• ASSIGNED TASK: Find the line holding "Click the Add connection button" in the entries below. Give it again exactly, along with every line after it up to and including the line holding "Given: Click the name".

Start of DATA

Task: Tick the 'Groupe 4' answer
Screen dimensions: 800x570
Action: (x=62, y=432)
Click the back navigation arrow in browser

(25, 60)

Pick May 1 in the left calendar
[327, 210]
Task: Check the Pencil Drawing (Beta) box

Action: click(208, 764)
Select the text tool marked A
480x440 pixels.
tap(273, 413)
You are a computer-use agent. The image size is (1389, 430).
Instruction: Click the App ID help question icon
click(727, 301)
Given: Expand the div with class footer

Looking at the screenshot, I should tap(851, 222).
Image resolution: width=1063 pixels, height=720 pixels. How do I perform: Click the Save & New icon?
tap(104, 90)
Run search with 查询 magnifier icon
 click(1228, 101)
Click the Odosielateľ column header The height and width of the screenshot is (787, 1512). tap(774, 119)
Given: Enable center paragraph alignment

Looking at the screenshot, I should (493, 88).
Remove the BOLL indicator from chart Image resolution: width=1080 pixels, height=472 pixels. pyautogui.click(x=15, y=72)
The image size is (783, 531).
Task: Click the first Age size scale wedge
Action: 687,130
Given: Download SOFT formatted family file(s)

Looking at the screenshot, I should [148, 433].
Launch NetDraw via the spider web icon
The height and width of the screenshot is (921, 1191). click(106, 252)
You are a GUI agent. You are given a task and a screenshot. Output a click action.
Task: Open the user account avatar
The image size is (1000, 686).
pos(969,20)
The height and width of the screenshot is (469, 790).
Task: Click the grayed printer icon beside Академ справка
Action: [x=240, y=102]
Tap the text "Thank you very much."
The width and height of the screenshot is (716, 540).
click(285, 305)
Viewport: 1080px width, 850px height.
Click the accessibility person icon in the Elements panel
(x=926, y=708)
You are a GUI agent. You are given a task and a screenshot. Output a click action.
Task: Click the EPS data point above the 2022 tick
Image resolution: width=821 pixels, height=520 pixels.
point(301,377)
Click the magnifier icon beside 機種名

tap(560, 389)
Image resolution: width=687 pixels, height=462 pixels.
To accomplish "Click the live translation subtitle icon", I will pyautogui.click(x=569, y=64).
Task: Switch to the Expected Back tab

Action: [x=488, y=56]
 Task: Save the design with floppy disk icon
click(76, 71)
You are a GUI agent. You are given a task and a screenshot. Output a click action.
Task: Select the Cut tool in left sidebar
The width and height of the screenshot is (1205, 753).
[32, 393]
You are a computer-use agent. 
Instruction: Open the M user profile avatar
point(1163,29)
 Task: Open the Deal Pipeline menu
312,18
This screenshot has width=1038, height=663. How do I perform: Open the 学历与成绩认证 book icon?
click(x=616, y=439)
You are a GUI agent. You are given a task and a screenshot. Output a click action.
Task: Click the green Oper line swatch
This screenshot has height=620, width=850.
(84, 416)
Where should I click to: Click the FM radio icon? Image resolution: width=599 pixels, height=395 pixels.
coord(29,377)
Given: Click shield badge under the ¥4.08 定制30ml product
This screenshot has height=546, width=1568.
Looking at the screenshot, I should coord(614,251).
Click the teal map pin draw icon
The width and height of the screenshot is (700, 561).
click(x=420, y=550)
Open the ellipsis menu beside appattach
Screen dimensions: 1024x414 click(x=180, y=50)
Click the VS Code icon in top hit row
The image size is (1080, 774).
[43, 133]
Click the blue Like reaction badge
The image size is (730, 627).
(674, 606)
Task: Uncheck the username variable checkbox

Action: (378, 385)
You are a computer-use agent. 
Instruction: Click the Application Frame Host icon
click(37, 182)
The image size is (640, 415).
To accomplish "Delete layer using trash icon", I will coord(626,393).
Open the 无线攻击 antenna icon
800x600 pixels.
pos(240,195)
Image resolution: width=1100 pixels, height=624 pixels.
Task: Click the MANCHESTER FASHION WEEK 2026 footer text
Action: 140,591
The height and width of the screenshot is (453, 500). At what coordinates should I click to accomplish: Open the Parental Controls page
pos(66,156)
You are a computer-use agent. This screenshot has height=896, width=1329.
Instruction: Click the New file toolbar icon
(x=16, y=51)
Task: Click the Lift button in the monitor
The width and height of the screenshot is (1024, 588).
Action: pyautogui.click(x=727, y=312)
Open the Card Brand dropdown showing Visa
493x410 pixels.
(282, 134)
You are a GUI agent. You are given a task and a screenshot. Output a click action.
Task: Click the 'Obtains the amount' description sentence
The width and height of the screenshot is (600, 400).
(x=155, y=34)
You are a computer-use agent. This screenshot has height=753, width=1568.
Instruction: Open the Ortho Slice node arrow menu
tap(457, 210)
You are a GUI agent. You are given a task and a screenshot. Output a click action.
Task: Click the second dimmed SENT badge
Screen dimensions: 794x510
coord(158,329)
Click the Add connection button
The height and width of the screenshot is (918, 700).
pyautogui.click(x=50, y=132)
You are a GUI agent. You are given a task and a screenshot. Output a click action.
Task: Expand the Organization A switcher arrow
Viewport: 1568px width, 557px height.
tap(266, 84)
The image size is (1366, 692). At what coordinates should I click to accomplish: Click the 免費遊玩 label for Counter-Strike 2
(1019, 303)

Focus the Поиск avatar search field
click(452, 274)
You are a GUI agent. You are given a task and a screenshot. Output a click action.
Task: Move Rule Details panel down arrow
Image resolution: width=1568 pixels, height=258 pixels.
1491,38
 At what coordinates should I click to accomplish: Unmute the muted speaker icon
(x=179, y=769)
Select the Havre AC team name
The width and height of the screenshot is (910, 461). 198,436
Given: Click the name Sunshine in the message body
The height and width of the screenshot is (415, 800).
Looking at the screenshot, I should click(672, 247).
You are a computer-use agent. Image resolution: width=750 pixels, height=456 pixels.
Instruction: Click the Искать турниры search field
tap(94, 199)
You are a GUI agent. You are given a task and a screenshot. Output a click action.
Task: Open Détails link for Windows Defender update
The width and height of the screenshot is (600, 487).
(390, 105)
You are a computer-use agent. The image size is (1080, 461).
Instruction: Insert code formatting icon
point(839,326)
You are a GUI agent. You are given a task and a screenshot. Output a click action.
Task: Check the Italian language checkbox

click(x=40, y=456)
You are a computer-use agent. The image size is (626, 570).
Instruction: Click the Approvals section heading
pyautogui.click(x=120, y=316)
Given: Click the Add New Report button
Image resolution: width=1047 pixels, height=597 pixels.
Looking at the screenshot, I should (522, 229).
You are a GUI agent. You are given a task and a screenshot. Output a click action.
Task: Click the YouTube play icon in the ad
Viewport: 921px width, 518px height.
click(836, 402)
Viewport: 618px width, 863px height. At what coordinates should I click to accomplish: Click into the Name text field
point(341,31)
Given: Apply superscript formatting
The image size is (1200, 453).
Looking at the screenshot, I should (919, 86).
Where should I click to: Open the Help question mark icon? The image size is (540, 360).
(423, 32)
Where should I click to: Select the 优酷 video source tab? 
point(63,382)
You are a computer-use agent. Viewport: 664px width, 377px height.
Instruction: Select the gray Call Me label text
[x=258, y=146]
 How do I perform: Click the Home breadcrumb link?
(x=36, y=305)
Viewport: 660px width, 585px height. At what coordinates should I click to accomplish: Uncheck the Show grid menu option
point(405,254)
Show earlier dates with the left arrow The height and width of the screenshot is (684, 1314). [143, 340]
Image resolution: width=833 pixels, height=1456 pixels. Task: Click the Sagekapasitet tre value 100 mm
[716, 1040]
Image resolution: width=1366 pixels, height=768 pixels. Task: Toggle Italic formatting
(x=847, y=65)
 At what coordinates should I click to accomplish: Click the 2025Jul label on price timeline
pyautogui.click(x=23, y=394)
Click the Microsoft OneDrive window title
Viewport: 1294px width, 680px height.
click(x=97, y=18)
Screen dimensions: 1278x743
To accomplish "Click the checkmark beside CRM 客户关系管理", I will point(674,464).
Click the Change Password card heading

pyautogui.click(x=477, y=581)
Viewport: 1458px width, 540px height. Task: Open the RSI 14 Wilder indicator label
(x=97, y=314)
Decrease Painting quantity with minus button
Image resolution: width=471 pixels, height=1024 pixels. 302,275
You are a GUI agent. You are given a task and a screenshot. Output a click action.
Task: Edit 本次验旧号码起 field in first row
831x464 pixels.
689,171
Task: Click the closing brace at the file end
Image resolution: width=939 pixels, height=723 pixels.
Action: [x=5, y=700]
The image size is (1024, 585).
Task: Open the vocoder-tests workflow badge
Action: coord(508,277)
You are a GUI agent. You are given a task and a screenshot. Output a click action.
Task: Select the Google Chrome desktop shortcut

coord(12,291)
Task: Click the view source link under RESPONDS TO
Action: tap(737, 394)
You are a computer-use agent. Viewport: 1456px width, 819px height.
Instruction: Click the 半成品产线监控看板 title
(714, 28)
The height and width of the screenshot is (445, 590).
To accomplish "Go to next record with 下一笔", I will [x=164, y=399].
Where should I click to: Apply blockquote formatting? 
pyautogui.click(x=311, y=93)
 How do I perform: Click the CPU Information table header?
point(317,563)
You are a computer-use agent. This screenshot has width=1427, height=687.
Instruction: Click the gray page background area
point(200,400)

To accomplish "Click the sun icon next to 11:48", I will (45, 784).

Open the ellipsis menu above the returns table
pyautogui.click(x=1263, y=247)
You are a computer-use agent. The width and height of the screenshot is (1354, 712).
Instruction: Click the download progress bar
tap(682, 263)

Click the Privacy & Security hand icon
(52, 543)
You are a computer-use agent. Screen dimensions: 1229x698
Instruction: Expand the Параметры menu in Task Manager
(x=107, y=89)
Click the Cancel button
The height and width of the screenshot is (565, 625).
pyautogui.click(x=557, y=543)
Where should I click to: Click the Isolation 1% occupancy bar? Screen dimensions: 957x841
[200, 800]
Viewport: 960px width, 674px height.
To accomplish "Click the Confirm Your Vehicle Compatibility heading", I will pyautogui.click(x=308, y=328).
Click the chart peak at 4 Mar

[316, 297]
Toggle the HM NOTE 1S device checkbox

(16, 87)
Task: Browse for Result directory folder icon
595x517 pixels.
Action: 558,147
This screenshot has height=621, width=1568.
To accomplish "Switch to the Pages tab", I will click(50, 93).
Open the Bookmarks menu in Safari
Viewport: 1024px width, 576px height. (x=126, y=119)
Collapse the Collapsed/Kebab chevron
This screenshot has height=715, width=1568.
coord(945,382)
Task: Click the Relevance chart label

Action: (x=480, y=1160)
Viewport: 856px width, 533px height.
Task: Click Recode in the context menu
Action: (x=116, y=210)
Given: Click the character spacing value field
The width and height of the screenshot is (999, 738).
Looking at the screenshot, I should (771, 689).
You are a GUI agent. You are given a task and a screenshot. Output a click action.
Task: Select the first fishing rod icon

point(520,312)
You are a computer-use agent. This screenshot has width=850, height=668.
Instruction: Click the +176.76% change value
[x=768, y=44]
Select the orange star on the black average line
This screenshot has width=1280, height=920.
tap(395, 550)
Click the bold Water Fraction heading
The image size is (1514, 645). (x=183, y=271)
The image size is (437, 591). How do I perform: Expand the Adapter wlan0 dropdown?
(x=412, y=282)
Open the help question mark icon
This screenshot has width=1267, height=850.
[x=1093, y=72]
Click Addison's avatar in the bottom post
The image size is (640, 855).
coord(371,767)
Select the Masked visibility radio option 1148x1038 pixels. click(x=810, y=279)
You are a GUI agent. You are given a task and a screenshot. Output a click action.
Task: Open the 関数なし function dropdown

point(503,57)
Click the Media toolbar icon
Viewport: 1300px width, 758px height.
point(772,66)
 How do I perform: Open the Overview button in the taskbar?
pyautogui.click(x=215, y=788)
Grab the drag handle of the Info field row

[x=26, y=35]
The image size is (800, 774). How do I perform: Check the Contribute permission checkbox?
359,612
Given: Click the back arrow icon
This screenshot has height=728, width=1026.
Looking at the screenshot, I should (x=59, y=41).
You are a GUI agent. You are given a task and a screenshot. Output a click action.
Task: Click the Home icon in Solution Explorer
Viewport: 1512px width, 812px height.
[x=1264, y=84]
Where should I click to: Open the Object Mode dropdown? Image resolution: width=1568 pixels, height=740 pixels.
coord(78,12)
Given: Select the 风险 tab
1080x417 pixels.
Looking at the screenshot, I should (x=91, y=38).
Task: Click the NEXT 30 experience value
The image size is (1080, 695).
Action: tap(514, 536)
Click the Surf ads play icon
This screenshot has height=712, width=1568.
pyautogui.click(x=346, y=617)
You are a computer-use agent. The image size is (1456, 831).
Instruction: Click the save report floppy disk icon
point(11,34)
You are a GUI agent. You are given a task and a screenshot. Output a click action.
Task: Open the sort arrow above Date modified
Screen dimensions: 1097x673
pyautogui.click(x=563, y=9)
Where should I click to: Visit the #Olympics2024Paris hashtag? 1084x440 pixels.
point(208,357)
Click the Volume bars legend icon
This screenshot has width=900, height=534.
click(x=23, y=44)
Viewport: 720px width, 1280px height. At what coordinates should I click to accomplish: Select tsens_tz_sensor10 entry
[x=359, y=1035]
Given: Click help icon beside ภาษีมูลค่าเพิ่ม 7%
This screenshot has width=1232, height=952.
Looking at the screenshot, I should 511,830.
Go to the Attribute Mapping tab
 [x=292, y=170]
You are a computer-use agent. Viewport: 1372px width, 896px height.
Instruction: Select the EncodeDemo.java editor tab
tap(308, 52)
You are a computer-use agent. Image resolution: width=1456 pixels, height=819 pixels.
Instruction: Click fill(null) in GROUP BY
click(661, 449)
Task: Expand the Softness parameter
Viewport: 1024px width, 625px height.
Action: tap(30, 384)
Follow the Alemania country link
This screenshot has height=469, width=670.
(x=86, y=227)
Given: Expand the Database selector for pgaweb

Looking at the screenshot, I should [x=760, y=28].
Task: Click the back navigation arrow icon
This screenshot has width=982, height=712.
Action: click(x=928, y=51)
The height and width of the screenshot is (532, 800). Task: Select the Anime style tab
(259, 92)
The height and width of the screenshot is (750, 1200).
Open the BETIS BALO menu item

End of DATA

• EXPECTED ANSWER:
Click the Add connection button
The height and width of the screenshot is (918, 700).
pyautogui.click(x=50, y=132)
You are a GUI agent. You are given a task and a screenshot. Output a click action.
Task: Expand the Organization A switcher arrow
Viewport: 1568px width, 557px height.
tap(266, 84)
The image size is (1366, 692). At what coordinates should I click to accomplish: Click the 免費遊玩 label for Counter-Strike 2
(1019, 303)

Focus the Поиск avatar search field
click(452, 274)
You are a GUI agent. You are given a task and a screenshot. Output a click action.
Task: Move Rule Details panel down arrow
Image resolution: width=1568 pixels, height=258 pixels.
1491,38
 At what coordinates should I click to accomplish: Unmute the muted speaker icon
(x=179, y=769)
Select the Havre AC team name
The width and height of the screenshot is (910, 461). 198,436
Given: Click the name Sunshine in the message body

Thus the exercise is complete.